Figure 2.

Hsp70 associates with tau aggregates. (A) Tau was aggregated in the presence of varying concentrations of Hsp70 for 5 h. After centrifugation, the resulting supernatant (S) and pellet (P) fractions were analyzed by immunoblotting using anti-Hsp70 and anti-tau antibodies. In the absence of AA (−AA), both Hsp70 and hTau40 remain in the supernatant fractions. When AA is added (+AA), Hsp70 cosediments with tau in pellet fractions. Electron micrographs demonstrate immunogold labeling of Hsp70 on amorphous tau oligomers.

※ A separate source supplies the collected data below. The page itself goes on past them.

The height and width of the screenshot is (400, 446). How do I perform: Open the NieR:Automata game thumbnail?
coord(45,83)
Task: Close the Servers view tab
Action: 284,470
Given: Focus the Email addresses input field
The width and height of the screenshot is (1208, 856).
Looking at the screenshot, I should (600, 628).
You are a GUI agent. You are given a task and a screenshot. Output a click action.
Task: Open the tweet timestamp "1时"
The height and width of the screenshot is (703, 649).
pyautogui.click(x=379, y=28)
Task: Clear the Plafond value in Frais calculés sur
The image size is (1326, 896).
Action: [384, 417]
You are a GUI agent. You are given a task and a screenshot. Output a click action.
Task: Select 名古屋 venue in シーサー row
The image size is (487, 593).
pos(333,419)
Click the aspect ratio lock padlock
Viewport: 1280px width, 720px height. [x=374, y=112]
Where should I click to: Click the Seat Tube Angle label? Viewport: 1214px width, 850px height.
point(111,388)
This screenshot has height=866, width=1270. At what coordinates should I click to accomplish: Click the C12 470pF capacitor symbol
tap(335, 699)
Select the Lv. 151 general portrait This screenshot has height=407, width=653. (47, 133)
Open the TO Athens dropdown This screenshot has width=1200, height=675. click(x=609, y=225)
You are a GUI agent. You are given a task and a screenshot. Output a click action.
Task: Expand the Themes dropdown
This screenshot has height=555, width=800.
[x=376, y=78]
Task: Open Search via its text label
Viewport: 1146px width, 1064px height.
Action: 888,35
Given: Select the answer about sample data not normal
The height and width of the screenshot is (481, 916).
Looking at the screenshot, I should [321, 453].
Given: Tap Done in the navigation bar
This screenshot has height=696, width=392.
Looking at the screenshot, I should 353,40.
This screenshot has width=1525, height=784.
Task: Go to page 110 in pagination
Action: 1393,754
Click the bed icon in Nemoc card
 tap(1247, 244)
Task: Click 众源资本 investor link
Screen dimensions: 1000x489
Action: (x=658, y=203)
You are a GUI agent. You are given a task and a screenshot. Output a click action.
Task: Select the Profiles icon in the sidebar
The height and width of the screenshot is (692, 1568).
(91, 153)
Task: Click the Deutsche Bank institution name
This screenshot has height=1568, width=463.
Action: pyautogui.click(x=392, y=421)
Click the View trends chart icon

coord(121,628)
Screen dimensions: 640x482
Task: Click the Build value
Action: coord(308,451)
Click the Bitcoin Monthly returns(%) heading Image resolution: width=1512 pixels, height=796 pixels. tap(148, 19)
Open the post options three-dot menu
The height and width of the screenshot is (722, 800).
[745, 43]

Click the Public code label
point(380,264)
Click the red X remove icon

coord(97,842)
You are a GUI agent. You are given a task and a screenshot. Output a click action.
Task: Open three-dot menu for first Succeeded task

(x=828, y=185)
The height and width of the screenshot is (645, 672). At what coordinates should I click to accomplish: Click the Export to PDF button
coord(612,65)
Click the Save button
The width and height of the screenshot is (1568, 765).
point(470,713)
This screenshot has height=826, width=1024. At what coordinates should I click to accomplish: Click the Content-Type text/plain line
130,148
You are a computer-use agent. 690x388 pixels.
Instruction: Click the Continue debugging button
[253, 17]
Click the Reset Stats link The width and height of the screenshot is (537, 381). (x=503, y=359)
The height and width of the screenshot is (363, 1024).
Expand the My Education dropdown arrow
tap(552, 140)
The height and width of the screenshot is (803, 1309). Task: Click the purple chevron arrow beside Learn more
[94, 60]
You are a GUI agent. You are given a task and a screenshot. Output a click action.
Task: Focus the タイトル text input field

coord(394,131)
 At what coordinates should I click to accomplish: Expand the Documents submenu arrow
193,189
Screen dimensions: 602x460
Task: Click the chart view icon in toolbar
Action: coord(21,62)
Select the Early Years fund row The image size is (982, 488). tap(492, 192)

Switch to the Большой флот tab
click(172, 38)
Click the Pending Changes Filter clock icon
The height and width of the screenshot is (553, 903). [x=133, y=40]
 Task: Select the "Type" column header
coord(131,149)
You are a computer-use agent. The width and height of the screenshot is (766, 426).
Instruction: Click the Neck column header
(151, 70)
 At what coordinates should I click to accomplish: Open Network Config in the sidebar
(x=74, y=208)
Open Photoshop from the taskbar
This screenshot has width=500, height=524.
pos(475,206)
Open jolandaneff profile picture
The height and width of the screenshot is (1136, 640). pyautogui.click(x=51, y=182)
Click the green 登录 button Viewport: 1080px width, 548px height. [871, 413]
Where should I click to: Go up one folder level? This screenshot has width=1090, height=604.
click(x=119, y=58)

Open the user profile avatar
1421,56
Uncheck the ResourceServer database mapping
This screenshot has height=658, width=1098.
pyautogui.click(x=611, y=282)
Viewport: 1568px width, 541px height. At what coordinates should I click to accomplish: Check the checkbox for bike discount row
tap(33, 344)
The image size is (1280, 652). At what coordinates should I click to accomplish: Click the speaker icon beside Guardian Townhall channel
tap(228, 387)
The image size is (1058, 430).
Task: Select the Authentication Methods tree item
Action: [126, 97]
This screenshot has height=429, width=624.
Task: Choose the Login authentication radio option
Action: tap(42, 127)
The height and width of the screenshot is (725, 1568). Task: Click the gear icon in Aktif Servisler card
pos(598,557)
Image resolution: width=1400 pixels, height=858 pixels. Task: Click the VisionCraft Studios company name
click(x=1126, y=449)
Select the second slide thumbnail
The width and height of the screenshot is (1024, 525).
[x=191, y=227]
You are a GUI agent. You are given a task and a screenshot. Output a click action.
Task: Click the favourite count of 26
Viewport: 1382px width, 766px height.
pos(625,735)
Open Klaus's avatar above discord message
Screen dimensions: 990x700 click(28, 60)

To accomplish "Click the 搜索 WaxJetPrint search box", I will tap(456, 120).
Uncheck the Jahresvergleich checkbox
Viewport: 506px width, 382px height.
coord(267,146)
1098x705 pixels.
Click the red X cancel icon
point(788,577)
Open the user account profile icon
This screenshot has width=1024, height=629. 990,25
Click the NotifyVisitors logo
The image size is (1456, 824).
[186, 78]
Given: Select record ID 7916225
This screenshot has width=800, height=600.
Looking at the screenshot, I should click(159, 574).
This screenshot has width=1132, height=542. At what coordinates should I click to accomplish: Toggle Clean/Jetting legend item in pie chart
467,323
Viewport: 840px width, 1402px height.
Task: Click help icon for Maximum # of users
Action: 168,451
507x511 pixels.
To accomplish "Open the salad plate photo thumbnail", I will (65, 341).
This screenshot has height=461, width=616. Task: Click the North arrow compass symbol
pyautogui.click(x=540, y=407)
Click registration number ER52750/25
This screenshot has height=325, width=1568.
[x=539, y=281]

The ratio at the bottom left is the Hsp70:tau ratio. (B) Hsp70 was added to preformed oligomeric and filamentous tau aggregates. Electron micrographs demonstrate abundant Hsp70 immunogold labeling of oligomeric structures (arrowheads) but very limited labeling of tau filaments (arrow). (C) Quantification of Hsp70 immunogold labeling. Hsp70 was 3 times more likely to label ≤100 nm structures than >100 nm structures. *p < 0.01 (Student's t test). (D) Double immunogold labeling of Hsp70 (arrow) and the His tag on tau. Several amorphous aggregates were labeled for both. Also shown is a tau filament that is labeled for Hsp70. Hsp70 is labeled with 6 nm gold particles. His-tagged hTau40 is labeled with 10 nm gold particles. The scale bars are 50 nm.